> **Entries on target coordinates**

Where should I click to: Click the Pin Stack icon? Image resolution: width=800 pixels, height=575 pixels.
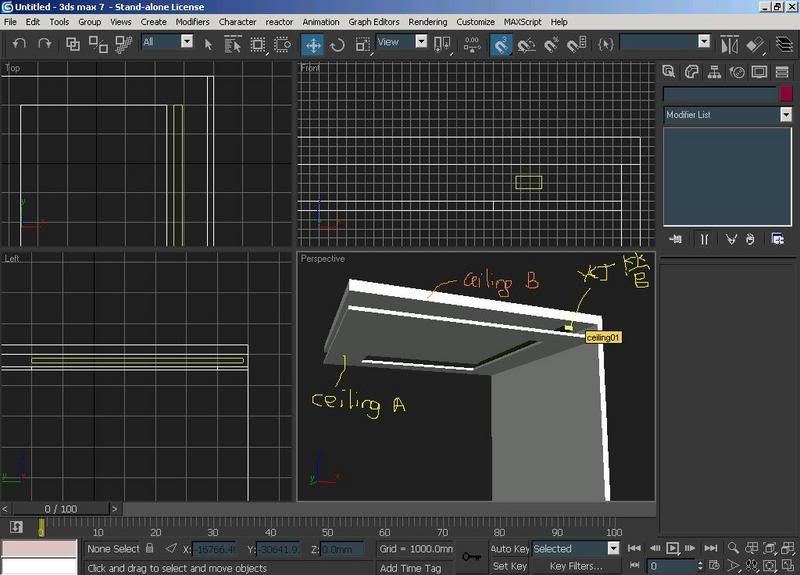pyautogui.click(x=676, y=239)
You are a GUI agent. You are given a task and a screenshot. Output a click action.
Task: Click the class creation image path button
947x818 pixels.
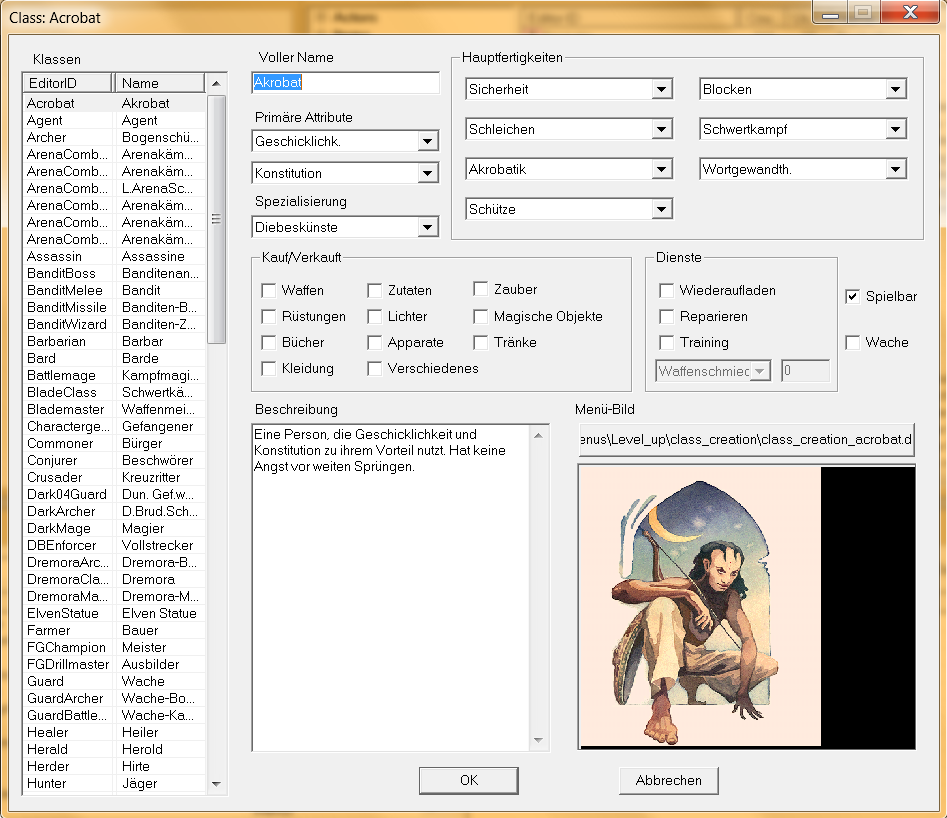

> **What you should do**
Reproduce each line of the listing above verbatim, omitting the pictures.

> **Full response**
Where should I click to: Click the Pin Stack icon? Image resolution: width=800 pixels, height=575 pixels.
pyautogui.click(x=676, y=239)
You are a GUI agent. You are given a task and a screenshot. Output a click action.
Task: Click the class creation image path button
947x818 pixels.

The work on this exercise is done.